В последний раз я уходила ярко, на виду нескольких тысяч людей, и их полные кровожадного возбуждения взгляды обжигали душу так же сильно, как огонь — тело. Но я знаю, что не зря горела тогда на центральной площади провинциального городка во Франции — больше здесь не было костров. Значит, нашлись среди тех тысяч люди, чьи души проснулись, воспротивились жестокости, обратились к свету.

Я сворачиваю направо, в арку. Здесь, как обычно, темно, лишь сероватый свет где-то в конце этой черноты освещает облачко напитанного влагой воздуха. Чей-то неосторожный шаг нарушил тишину.

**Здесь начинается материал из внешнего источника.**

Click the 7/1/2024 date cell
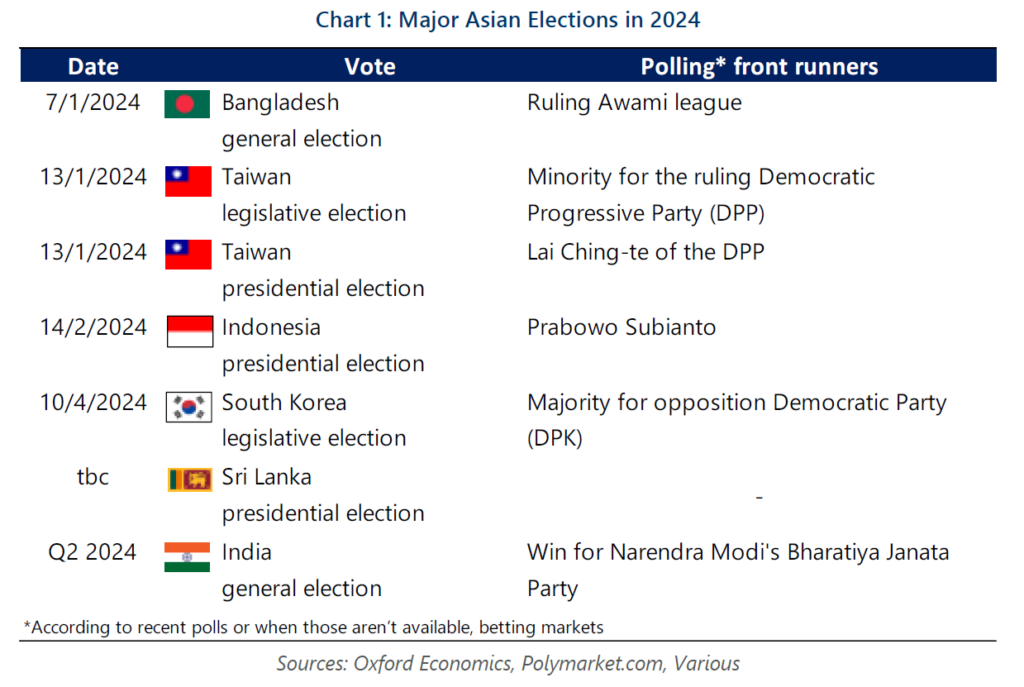 93,103
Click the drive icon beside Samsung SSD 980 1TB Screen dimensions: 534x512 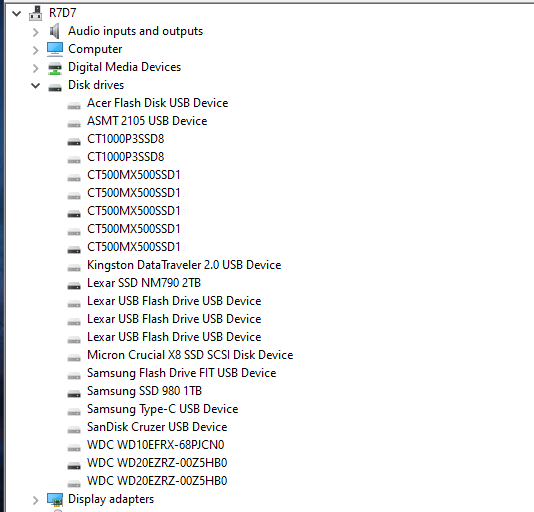click(74, 393)
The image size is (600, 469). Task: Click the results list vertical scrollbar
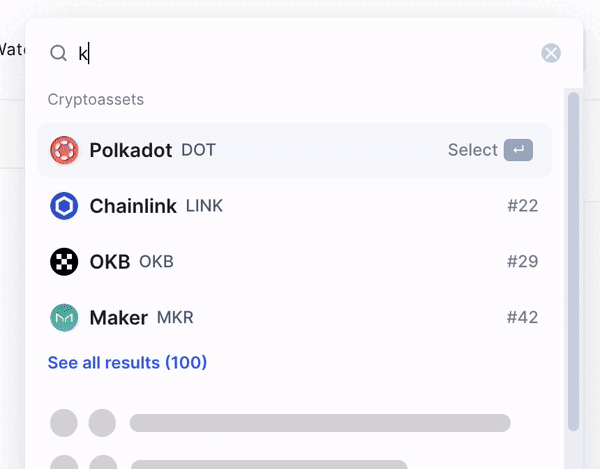[x=573, y=250]
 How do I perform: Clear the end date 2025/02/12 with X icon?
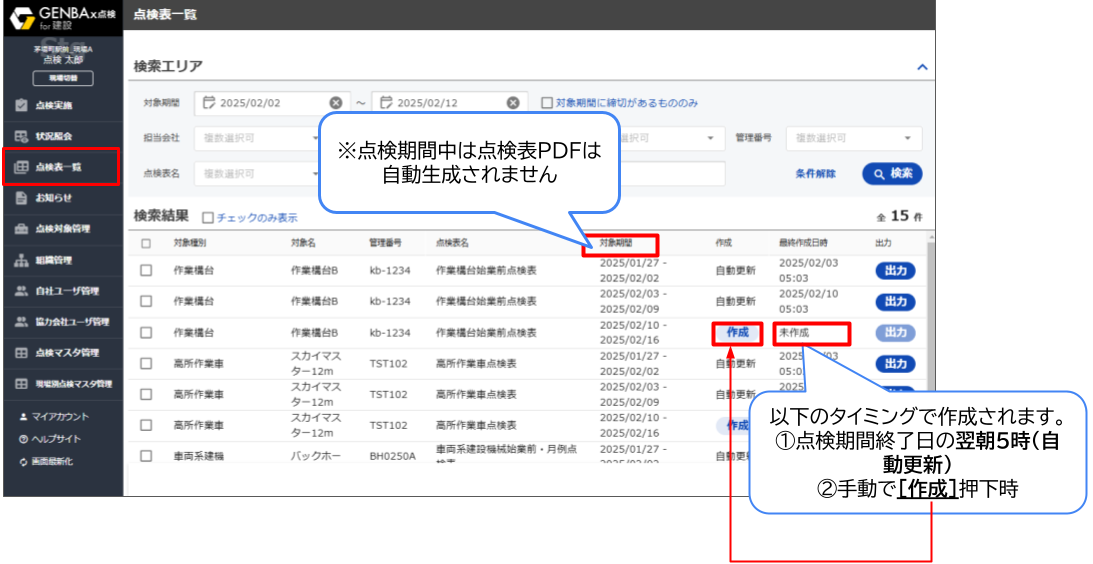click(x=513, y=103)
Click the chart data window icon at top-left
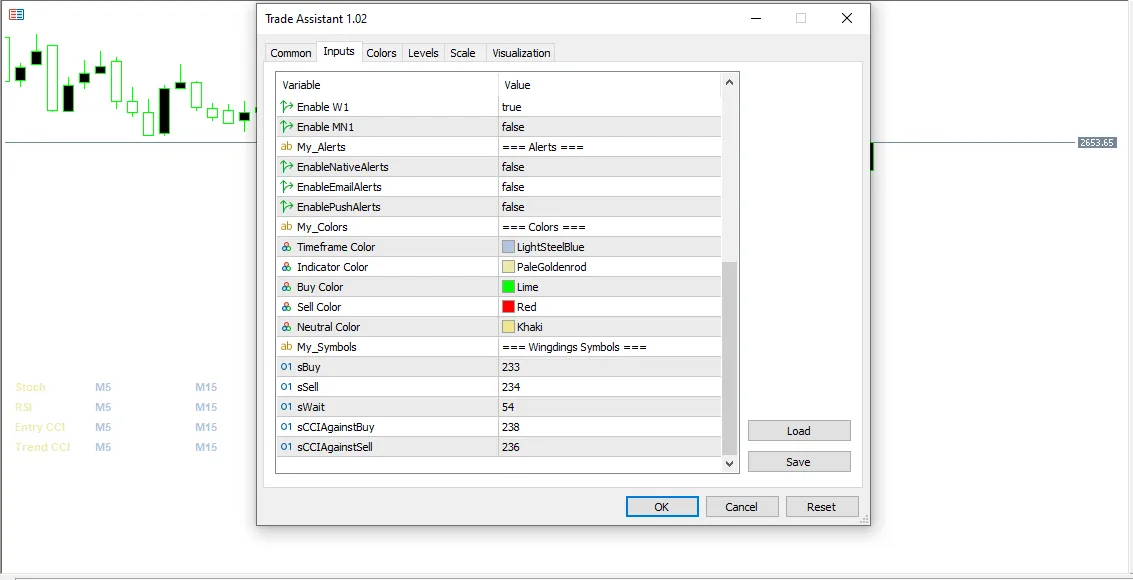 point(16,15)
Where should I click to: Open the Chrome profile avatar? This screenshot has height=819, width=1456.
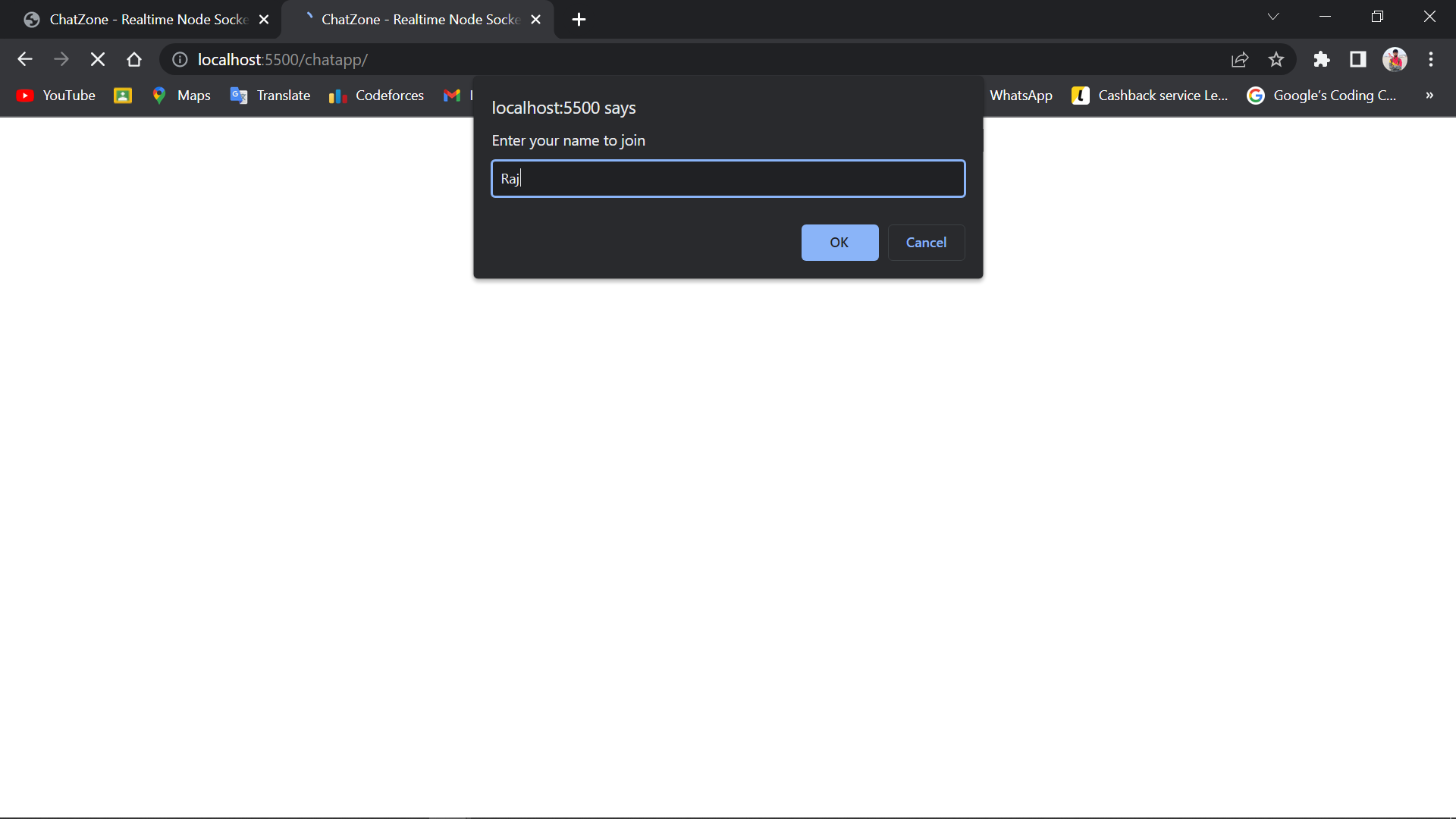(1395, 59)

Я не пугаюсь, нет. Я знаю, что не одна здесь, под темным сводом арки. И я знаю наперед все, что будет происходить дальше. Осталось немного, лишь несколько минут, несколько страшных минут…

Я знаю, ради кого умру на этот раз. Парнишка из соседнего подъезда, светловолосый. сероглазый… Мы оба, вчерашние выпускники, учились в одной школе, в одном классе. Правда, за все эти годы сказали друг другу едва ли пару слов. Сегодня ты снова с ними, снова, отринув увещевания матери и мрачные слухи о ночных забавах твоих приятелей, сидишь в темной арке и, вместе со всеми, умолкаешь, прислушиваясь к звуку моих шагов.

А ведь тебе предстоит стать известным человеком, ты должен вырастить достойного сына, стать последней надеждой многих отчаявшихся людей. ты нужен будущему, и поэтому сегодня ты станешь свидетелем не "невинной" шалости, а нечеловеческой жестокости. Ты даже попытаешься вступиться за меня, а после пролежишь до утра на грязном асфальте, не в силах подняться, избитый, со сломанными ребрами и вывихнутой рукой. Ты будешь плакать как ребенок, глядя на бездыханное тело в двух шагах от тебя. Ты долго не сможешь спать по ночам, кошмары будут преследовать тебя, и ты будешь просить прощения — у меня, у людей, у неба…

И душа твоя проснется. Ты будешь жить, искупая вину молодости, и никогда больше не свернешь с пути, не отвернешься от света. И всегда будешь помнить обо мне. А я… я тоже буду тебя вспоминать.

Стук каблуков отражается эхом от каменных стен арки. Делаю следующий шаг.

Лебединая песня

Крылья снова беспомощно дернулись и опустились, издав мерзкое чавканье, но ребята не услышали этого, потому как сами производили куда больше шума, хотя, осознавая недозволенность своих действий, переговаривались громким шепотом и не кричали, несмотря на плескавшееся в широко открытых глазах волнение.